Start of SUPPLIED DATA

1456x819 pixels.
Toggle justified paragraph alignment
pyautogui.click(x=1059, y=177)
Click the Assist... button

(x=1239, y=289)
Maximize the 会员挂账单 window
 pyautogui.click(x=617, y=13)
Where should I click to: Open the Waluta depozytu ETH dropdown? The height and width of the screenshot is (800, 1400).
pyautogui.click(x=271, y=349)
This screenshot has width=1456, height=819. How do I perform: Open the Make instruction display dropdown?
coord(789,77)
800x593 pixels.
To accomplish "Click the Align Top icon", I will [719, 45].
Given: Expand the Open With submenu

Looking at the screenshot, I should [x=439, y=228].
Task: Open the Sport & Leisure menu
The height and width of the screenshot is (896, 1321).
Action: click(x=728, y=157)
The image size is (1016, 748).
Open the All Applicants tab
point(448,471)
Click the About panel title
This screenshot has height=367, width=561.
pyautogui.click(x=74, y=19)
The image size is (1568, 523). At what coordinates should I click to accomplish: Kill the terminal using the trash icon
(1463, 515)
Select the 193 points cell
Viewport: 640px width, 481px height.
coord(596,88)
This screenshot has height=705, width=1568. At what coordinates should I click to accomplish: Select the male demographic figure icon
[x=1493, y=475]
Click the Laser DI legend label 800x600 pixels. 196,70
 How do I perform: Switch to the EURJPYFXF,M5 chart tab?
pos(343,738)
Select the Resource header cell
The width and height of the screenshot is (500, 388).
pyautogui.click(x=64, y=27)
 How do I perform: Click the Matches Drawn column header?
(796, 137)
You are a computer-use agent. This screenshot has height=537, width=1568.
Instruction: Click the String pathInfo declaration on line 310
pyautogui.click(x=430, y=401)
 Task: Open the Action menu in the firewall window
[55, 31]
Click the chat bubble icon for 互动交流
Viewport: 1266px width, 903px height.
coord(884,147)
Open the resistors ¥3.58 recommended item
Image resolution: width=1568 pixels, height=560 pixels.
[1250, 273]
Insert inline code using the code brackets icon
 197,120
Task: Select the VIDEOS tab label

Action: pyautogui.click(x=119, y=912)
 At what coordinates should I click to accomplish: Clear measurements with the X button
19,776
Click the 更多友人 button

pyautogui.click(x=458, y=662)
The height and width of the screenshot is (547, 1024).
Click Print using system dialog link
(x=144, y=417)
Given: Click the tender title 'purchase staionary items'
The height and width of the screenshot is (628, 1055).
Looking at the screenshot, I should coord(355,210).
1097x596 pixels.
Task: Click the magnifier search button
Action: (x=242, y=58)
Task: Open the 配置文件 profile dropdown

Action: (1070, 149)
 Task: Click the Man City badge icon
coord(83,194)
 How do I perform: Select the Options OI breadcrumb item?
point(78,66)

End of SUPPLIED DATA

REQUIREMENTS:
Return every line of the data above that contains the string "cell", copied verbatim, one per line.

TASK SOLUTION:
Select the 193 points cell
Select the Resource header cell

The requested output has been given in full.